My Sister's Room (MSR) is a lesbian bar in Atlanta, Georgia. It is one of the few remaining lesbian bars in the nation. It was opened in 1996 by Susan Musselwhite and has been lesbian-owned and operated bar since 1996. Pictures of My Sister's Room in the 1990s are in Emory University's permanent photo collection.

MSR originally was located in the Midtown area of Atlanta. It then moved to the popular lesbian Atlanta suburb Decatur, Georgia from 1997-2006 until the building was sold to build condos and they moved to the bar district of East Atlanta Village.  In 2011 the bar was sold to Jen-Chase Daniels and Jami Siden.

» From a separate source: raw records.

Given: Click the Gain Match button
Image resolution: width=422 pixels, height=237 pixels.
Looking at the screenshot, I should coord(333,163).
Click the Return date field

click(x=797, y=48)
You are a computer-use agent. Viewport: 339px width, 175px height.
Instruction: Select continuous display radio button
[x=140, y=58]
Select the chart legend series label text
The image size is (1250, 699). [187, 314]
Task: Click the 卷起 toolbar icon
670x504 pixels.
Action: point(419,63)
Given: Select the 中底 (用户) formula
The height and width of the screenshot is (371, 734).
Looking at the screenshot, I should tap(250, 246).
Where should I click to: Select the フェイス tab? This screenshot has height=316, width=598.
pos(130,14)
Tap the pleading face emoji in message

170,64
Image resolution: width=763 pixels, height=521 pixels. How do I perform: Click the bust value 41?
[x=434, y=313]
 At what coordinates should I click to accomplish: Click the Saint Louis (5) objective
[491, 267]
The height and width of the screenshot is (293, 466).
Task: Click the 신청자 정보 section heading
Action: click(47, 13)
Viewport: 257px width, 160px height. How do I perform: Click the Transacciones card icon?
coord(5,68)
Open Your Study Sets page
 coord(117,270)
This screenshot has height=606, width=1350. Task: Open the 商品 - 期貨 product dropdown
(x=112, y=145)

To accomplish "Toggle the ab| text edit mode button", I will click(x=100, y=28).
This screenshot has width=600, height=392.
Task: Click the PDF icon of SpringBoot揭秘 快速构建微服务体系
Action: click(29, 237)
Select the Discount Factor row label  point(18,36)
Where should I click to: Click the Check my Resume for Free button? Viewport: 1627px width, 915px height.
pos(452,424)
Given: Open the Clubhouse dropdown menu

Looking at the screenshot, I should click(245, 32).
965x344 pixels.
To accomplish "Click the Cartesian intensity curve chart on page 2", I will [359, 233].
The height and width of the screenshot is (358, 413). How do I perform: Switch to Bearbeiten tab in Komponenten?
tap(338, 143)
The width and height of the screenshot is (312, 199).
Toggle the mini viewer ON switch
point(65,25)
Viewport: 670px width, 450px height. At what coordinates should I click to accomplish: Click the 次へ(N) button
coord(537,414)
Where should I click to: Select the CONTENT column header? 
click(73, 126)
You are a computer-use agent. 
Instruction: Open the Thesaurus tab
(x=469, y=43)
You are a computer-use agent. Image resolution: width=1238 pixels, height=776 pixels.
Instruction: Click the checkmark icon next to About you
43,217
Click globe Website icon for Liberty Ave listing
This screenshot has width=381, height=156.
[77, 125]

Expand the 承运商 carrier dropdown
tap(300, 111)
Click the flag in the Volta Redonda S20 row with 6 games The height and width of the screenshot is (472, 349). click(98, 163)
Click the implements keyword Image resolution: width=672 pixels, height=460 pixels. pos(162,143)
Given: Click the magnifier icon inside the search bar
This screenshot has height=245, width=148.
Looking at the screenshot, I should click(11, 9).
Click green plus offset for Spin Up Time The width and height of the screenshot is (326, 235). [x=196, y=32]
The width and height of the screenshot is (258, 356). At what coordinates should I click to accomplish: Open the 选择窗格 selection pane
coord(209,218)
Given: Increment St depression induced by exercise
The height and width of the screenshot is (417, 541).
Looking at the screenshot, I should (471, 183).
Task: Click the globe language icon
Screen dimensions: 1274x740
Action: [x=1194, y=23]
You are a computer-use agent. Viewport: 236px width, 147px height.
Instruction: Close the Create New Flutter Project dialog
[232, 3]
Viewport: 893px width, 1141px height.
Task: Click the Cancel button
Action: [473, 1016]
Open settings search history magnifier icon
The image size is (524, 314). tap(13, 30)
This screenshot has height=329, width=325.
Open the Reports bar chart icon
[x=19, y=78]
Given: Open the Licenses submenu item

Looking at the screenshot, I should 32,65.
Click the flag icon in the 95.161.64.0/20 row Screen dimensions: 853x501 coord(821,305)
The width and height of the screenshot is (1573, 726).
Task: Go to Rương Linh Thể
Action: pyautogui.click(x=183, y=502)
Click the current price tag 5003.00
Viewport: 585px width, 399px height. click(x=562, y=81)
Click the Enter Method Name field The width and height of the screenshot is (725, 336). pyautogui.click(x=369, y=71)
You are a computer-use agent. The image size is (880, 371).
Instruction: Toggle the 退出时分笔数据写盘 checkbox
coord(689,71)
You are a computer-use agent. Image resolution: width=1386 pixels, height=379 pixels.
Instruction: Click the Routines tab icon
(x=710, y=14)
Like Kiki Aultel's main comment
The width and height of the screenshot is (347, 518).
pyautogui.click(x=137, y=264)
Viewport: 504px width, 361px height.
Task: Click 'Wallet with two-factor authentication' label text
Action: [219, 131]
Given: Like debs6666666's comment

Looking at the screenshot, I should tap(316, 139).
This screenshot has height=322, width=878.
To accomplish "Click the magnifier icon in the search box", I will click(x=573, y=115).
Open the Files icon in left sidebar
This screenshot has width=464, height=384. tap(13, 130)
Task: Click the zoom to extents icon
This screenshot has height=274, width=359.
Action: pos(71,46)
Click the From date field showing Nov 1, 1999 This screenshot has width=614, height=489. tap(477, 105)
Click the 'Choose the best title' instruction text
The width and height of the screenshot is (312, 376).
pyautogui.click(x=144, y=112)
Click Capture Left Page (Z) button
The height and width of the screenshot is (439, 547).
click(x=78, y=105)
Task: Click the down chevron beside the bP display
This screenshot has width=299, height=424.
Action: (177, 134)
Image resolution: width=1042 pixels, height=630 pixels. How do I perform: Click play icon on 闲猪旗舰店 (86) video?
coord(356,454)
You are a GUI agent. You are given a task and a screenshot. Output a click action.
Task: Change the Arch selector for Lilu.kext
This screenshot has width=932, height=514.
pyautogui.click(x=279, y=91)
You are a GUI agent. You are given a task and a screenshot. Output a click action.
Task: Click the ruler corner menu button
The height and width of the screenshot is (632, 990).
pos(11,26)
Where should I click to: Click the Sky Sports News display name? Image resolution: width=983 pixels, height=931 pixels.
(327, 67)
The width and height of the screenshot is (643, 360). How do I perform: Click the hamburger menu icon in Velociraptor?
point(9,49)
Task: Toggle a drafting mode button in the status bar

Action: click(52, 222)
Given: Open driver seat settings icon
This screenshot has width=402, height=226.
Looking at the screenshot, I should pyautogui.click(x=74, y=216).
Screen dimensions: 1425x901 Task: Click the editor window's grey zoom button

In the summer of 2015, My Sister's Room moved back to a larger space in the most LGBT-friendly part of Midtown Atlanta, also referred to as the "gayborhood".  It is currently a two-story dance venue.

MSR established the Pensacola Memorial Weekend Pride event "Sexacola" that caters to lesbian party goers.

References

External links 
 

1996 establishments in Georgia (U.S. state)
Bars (establishments)
Buildings and structures in Atlanta
Drinking establishments in Georgia (U.S. state)
Lesbian culture in the United States
Lesbian history
LGBT culture in Atlanta
LGBT drinking establishments in the United States
Women in Georgia (U.S. state)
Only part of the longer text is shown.